StanChart recently laid off 36 workers; 12 non-managerial staff and 24 managers
StanChart Zimbabwe has denied externalisation of funds claims laid by its former workers saying the financial institution was committed to reviving the country’s ailing economy by sourcing cheap external loans.
The bank’s head of corporate affairs, Lillian Hapanyengwi, said the bank’s international strategy to outsource processing to various centres has been in place for many years, supporting the StanChart markets across Africa, Asia and the Middle East.
“Hubbing select operations enables Standard Chartered and many other multi-national companies to streamline internal business processes and efficiencies, and most importantly, deliver an enhanced and consistent level of service to our retail, commercial and institutional clients,” she said.
Last year several companies were under investigation concerning externalisation of funds.
In December, Fly Africa was suspended and put under investigations by Reserve Bank of Zimbabwe (RBZ) for allegedly externalising funds.
In the same year De Vere financial services group is alleged to have siphoned out millions of dollars for wealthy individuals in the country.
However, RBZ has moved to tackle the issue of externalisation by suspending the free funds concept, restriction on offshore investments and capping cash withdrawals.
In his 2016 monetary policy last week, RBZ Governor John Mangudya suspended the free funds concept, put restriction on offshore investments and said withdrawals above $10 000 now required at least one day’s notice to the bank.
This comes after nearly US$2 billion evaporated from the capital-starved economy through externalisation last year.
Dr Mangudya said out of the US$1,8 billion externalised in 2015, US$1,2 billion was siphoned out by corporates in the form of export proceeds, high management and expert fees.
He added that government will operationalise an economic crimes court to plug revenue leakages.
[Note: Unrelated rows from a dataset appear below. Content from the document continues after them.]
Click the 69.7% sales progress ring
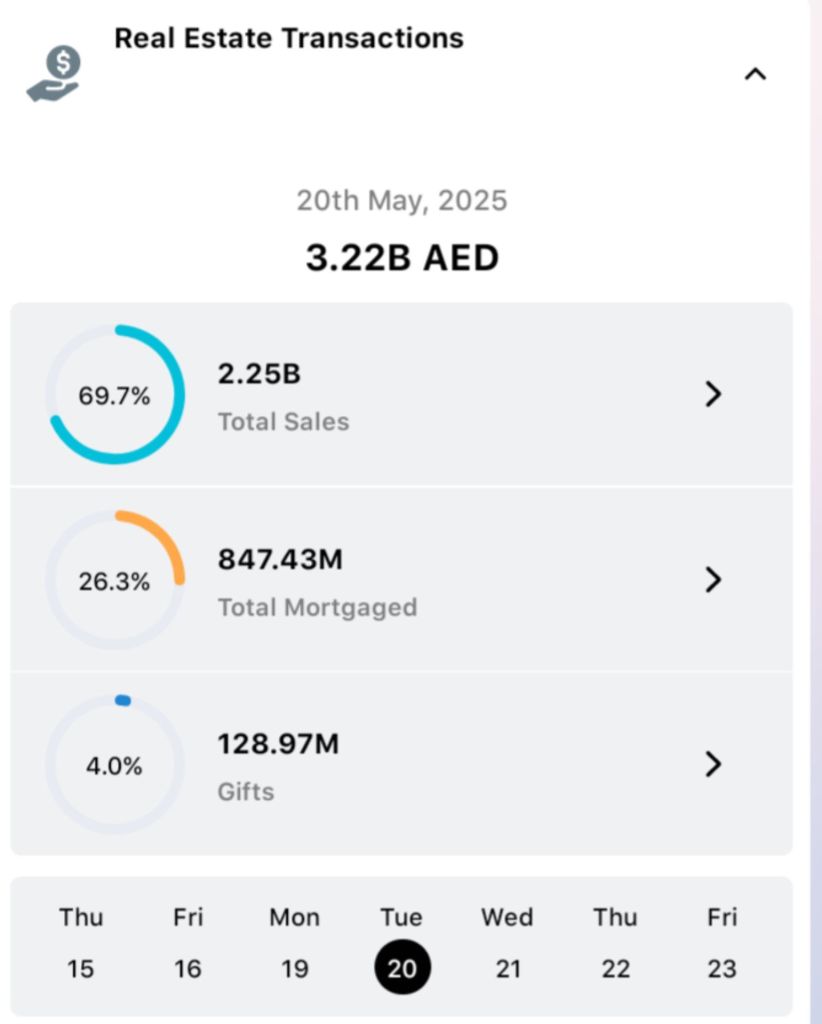The width and height of the screenshot is (822, 1024). 115,395
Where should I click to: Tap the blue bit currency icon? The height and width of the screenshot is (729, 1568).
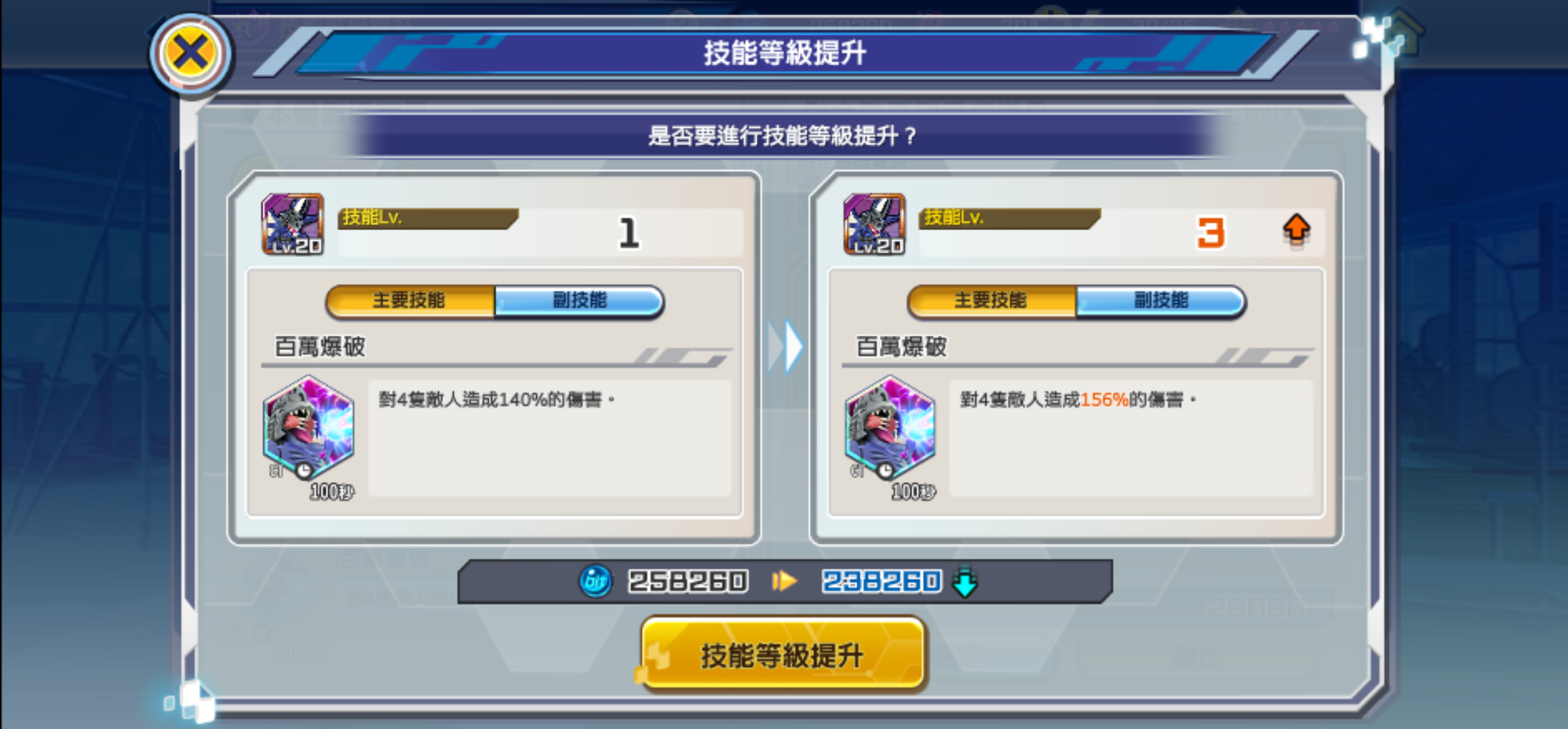595,581
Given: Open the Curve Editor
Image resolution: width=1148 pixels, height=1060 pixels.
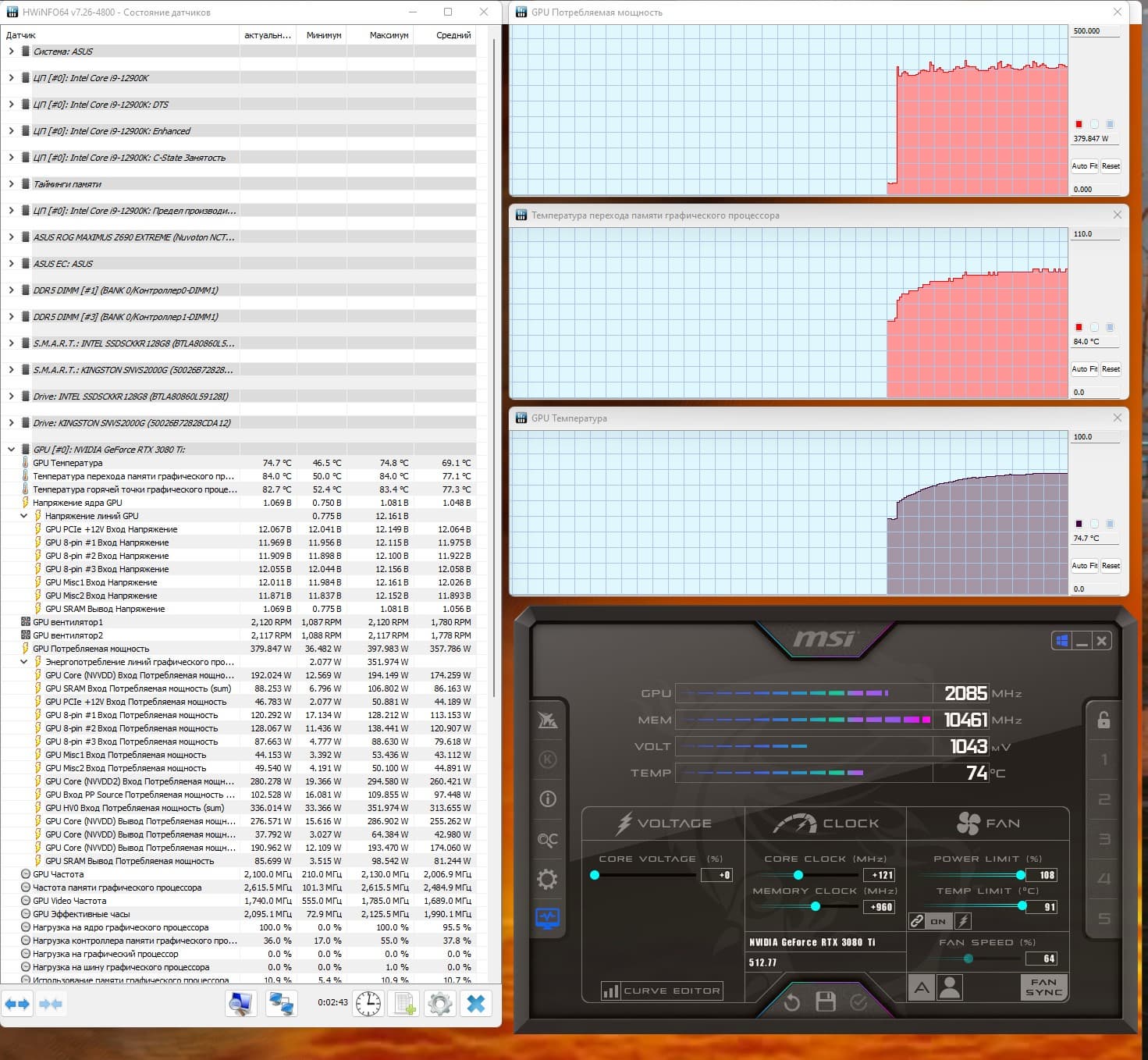Looking at the screenshot, I should [663, 991].
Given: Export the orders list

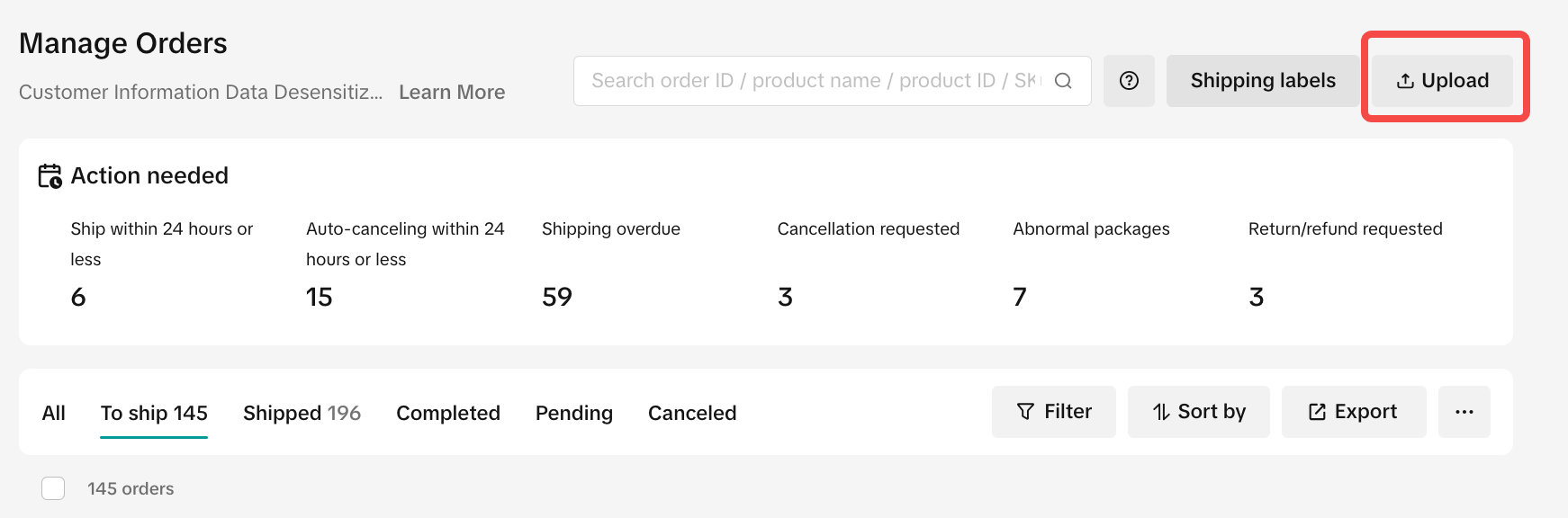Looking at the screenshot, I should (x=1353, y=412).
“Bank statistics show that during the period January to December 2015, a total of US$684 million was remitted outside Zimbabwe or externalised by individuals under the auspices of free funds for various dubious and unwarranted purposes that include remittance of donations to oneself, offshore investments, externalisation of export sales proceeds by corporates through individual accounts leading to pervasive tax evasion and externalisation,” said Dr Mangudya
“This rampant export of liquidity is not sustainable.
“We are drawing a line in the sand.
“Those who have done it before please do not do it again.
“We have a list of those people, some taking more than US$10 million and taking advantage of the laxity of the system to do that.”
The central bank also ordered all financial institutions to report all suspicious outgoing transactions before processing them to plug the rampant revenue leakages.
“Each person, subject to the jurisdiction of the Zimbabwean financial system, having an interest in or authority over one or more financial accounts or securities or investments in a foreign country should report, through normal banking channels, to RBZ if the aggregate value of such accounts or securities at any point in a calendar year exceeds US$10 000,” he said.
“Going forward, any offshore investments would require prior bank approval.”